Mais qu'importe, je lui pardonne tout. Et oui, c'est cela d'avoir un véritable lectorat fidèle ! Si vous n'avez jamais lu un seul de ses ouvrages, alors il faut le faire, parce qu'il s'agit véritablement d'un auteur talentueux.
Cet instant-là,
Quitter le monde ou le roman que je vais présenter ici méritent une attention particulière.
Isabelle, l'après-midi est un roman au titre très romantique et nostalgique je trouve. Ce n'est pas un roman classique pour l'auteur, car il n'y a ni rebond ni suspens. C'est un roman d'amour, une affaire de grandes personnes, un récit sur une passion qui durera toute une vie, avec de véritables hauts et de très longs bas.
C'est l'histoire d'une liaison adultère, d'un « 5 à 7 » comme le dit lui-même l'auteur, entre Isabelle, une française mariée et bien mariée, et Sam, un américain plus jeune qu'elle, souvent de passage à Paris. Jusqu'ici, rien de dingue, mais
Isabelle, l'après-midi n'est pas une histoire de dingue. Elle est même une histoire des plus fréquentes et des plus douloureuses. Ce genre d'histoires qui fait couler beaucoup d'encre et de larmes, a inspiré de nombreux films, et continue de faire tourner le monde.
Samuel aime Isabelle, et Isabelle aime Samuel. Évidemment, la question se pose : Isabelle doit-elle quitter son mari pour Samuel ? Je ne peux pas ici donner d'indice sur la suite de l'histoire, puisque c'est l'affaire du roman. Il y a des soubresauts, des moments où l'histoire avance, des moments où elle recule, et puis il y a la chute. Mais au final, ce qui est intéressant, c'est la trajectoire des personnages quant à cette histoire d'amour, la fidélité émotionnelle qu'ils lui accordent tout au long de leur vie.
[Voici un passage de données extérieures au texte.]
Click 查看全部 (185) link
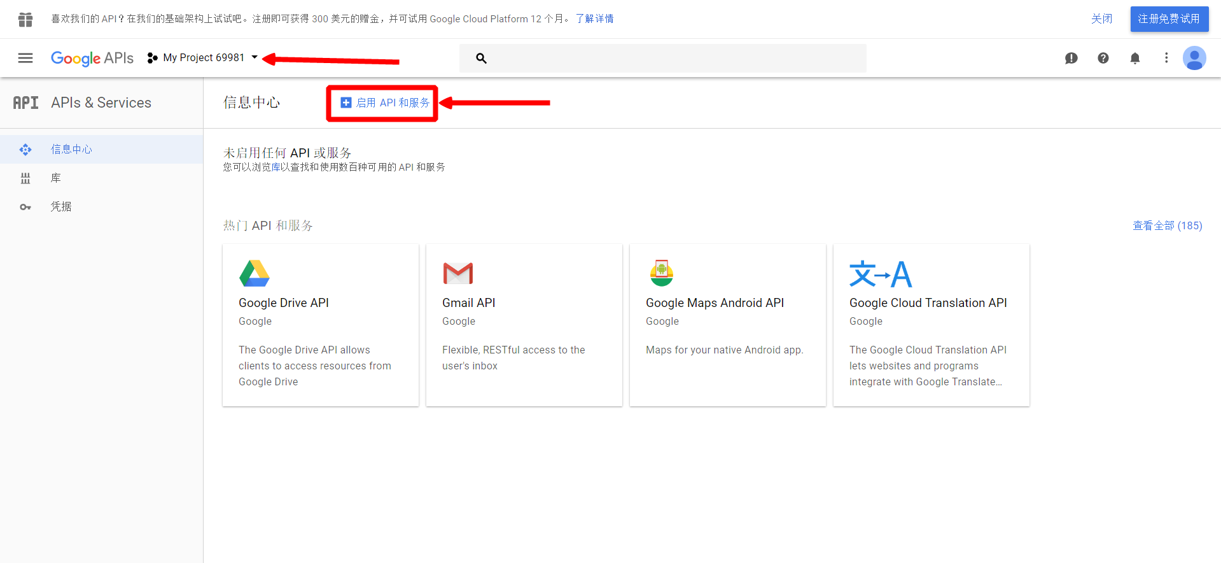This screenshot has height=563, width=1221. 1167,225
Une passion cachée est une passion qui ne meurt pas, ou si peu. Comme elle n'est jamais vécue au grand jour, jamais inscrite dans la routine du quotidien, jamais soumise aux lessives, aux enfants, au travail et tutti quanti, la passion demeure incandescente très longtemps. Chacun veut posséder l'autre, en faire un compagnon permanent, au risque pourtant de briser ce que la passion a de plus beau : son énergie de feu. Isabelle et Sam vont parfois arrêter de se voir, pendant des années même. Mais peut-on oublier une passion qui n'a jamais vu la lumière du jour ? Reste-on amoureux de cette personne que l'on a aimée dans les limbes du secret pendant longtemps ? Cette passion aurait-elle été aussi intense si les protagonistes s'étaient mis en couple d'emblée ? Peut-on aimer son mari ou sa femme et une autre personne ? Une passion peut-elle survivre au poids des années ?
Ces questions ne sont pas les miennes, mais celles de l'auteur. J'ai pu assister à un zoom avec lui où nous, fidèles lecteurs, pouvions poser toutes nos questions.
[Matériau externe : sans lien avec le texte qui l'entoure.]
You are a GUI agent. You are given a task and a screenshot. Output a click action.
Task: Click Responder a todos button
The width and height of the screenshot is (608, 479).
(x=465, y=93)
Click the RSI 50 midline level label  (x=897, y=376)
Douglas Kennedy expliquait qu'il voulait, avec ce roman, essayer de répondre à ces questions presqu'existentielles en amour, sans avoir aucune certitude. Il rappelait en rigolant qu'il avait divorcé deux fois et qu'il ne possédait pas les clefs, mais qu'il lui semblait certain qu'une histoire protégée du quotidien demeurait éternelle, même terminée, car le coeur en garde un souvenir brûlant. Il a conclu en rappelant que la fidélité physique relevait d'un choix privé et n'avait peut-être pas d'importance, mais que la fidélité sentimentale, émotionnelle, le fait de garder quelqu'un dans son coeur même sans le voir durant un temps indéfini relevait d'un amour excessivement fort.
Isabelle, l'après-midi comporte de très jolies scènes d'amour, pas vraiment érotiques, mais pas sans intérêt sexuel. L'auteur a justement raconté
combien ces scènes étaient dures à écrire. Dans le cadre d'une passion, le sexe a son importance, on doit vraiment ressentir que les héros « font l'amour ». Il faut que ces passages ne soient ni trop torrides pour ne pas écrire un porno, ni trop gnangnan pour passer à côté de la flamme sensuelle de l'amour profond. J'ai beaucoup aimé ces lignes, j'en étais presque parfois gênée, comme si j'étais dans une intimité qui n'était pas la mienne (ce qui est vrai, cela dit ). Mais
Isabelle, l'après-midi comporte aussi de la rancoeur, de la colère, de la tristesse, du chagrin, de la perdition, et toutes ces choses qui font la densité d'une histoire entre deux personnes.
Je me suis surprise à verser une larme dans le train en le lisant, mais pas sur un passage amoureux, non, sur un passage entre Samuel et un enfant, son enfant. Un passage sur l'amour parental qui m'a saisie aux tripes. Pleurer devant un film, ça m'arrive assez aisément. Mais pleurer en lisant, je crois que ça ne m'était plus arrivé depuis Petit pays.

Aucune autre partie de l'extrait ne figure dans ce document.